__Direction__:
Please write out, word for word, the items from the line containing "2024年1月 (62, 541)" through the line containing "tiers (285, 122)", including both of those lines.

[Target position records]
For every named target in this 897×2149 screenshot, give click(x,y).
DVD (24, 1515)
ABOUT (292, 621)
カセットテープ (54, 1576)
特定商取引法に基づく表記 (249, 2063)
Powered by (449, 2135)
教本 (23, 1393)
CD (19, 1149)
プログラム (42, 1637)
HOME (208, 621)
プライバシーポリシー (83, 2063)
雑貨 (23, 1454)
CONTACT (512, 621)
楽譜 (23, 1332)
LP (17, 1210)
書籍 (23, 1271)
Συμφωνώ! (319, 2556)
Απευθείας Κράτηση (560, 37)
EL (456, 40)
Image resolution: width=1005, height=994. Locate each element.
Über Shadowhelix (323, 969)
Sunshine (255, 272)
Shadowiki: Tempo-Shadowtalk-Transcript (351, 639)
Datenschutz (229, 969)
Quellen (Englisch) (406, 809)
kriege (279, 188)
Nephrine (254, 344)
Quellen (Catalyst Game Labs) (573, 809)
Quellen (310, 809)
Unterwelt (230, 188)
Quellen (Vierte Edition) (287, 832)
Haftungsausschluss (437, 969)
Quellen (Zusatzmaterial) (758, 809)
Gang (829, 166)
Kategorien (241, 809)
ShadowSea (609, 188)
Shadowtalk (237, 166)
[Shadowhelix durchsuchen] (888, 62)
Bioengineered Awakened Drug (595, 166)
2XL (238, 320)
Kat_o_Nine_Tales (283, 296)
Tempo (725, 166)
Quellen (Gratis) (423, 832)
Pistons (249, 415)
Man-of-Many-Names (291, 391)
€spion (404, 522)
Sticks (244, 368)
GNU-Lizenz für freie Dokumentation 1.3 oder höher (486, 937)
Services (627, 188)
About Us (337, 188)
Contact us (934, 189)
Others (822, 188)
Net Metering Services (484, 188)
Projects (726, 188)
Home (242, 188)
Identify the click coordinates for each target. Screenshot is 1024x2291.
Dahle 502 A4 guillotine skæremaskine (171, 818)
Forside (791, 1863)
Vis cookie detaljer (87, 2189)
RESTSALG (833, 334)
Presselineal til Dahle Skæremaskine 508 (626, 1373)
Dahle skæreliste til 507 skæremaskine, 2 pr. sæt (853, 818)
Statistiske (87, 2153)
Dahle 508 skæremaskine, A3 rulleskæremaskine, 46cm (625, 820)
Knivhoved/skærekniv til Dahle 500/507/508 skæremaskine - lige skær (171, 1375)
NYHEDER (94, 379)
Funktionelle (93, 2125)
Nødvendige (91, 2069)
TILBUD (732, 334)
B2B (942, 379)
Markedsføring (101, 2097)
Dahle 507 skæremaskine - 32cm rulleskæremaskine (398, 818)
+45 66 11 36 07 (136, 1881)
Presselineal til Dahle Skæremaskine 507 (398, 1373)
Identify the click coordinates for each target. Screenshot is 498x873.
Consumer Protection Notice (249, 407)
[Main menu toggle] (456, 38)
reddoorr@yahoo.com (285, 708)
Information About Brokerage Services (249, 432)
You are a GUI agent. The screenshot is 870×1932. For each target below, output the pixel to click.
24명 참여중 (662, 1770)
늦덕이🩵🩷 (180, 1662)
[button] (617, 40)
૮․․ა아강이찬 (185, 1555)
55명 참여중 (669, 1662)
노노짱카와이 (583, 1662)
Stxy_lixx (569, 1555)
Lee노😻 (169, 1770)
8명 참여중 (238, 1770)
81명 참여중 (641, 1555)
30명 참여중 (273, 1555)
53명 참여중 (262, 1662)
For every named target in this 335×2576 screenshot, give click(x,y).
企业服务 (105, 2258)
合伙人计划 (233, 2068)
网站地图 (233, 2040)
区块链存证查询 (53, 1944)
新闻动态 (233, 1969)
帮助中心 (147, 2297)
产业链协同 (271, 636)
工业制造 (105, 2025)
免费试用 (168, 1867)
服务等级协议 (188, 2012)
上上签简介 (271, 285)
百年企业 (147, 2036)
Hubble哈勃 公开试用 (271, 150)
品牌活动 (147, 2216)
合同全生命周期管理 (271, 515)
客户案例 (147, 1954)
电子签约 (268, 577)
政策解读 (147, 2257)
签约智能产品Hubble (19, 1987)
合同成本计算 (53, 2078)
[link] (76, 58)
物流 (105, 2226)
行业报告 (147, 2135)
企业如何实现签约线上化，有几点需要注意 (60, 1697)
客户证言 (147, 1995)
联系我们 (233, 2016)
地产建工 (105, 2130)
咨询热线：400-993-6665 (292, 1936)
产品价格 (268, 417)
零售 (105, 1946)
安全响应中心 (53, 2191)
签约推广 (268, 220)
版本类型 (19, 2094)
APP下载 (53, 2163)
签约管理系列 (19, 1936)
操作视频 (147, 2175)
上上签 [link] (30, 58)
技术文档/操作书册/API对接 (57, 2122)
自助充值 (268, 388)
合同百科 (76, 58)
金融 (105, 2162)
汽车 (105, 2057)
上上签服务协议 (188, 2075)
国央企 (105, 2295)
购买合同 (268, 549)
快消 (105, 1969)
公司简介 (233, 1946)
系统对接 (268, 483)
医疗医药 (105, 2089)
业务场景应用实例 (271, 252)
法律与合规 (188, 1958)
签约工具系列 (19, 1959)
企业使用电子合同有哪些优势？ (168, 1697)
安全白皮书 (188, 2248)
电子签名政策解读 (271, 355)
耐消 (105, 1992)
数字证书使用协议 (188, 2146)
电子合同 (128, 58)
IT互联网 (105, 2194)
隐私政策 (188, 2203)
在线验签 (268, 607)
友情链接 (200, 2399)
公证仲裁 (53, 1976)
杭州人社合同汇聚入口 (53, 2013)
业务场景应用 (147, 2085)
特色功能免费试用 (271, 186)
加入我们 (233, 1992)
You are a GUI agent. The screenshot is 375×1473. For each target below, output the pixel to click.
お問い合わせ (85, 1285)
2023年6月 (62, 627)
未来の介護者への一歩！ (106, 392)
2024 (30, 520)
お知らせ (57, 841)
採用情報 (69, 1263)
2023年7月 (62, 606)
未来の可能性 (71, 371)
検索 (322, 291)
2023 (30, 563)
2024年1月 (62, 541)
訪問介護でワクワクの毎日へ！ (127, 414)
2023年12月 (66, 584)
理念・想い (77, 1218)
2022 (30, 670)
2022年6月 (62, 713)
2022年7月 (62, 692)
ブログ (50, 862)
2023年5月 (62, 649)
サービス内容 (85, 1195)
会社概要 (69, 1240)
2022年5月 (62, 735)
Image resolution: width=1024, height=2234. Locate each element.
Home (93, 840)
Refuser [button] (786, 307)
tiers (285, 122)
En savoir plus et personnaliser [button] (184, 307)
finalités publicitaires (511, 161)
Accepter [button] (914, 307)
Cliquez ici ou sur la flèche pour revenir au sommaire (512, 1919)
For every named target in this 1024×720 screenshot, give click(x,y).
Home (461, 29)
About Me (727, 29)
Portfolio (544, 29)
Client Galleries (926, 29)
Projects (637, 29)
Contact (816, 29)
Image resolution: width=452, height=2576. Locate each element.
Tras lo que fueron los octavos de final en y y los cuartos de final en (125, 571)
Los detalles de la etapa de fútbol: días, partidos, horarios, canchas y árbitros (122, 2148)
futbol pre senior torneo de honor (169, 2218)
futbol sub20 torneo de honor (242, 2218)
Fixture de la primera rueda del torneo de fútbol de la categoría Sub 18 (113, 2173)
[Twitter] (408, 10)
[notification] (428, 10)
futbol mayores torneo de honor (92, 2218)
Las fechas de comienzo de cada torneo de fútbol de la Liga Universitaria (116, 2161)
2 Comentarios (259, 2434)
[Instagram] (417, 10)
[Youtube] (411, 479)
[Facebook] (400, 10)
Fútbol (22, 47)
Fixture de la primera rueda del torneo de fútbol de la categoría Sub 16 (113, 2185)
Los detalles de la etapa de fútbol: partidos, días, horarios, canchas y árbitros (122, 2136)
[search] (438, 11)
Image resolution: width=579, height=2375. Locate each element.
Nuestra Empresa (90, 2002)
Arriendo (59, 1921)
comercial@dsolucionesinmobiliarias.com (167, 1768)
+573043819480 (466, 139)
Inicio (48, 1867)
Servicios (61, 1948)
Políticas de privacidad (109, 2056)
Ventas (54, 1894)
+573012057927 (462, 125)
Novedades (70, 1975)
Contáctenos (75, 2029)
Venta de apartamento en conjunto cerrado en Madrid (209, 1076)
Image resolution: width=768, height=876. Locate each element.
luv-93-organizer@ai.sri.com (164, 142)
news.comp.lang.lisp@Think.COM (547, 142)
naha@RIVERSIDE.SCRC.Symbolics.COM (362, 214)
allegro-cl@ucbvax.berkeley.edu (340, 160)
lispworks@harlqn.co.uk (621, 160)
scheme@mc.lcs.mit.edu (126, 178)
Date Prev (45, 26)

__Solution__:
2024年1月 (62, 541)
訪問介護でワクワクの毎日へ！ (127, 414)
2023年12月 (66, 584)
理念・想い (77, 1218)
2022 (30, 670)
2022年6月 (62, 713)
2022年7月 (62, 692)
ブログ (50, 862)
2023年5月 (62, 649)
サービス内容 (85, 1195)
会社概要 (69, 1240)
2022年5月 (62, 735)
Image resolution: width=1024, height=2234. Locate each element.
Home (93, 840)
Refuser [button] (786, 307)
tiers (285, 122)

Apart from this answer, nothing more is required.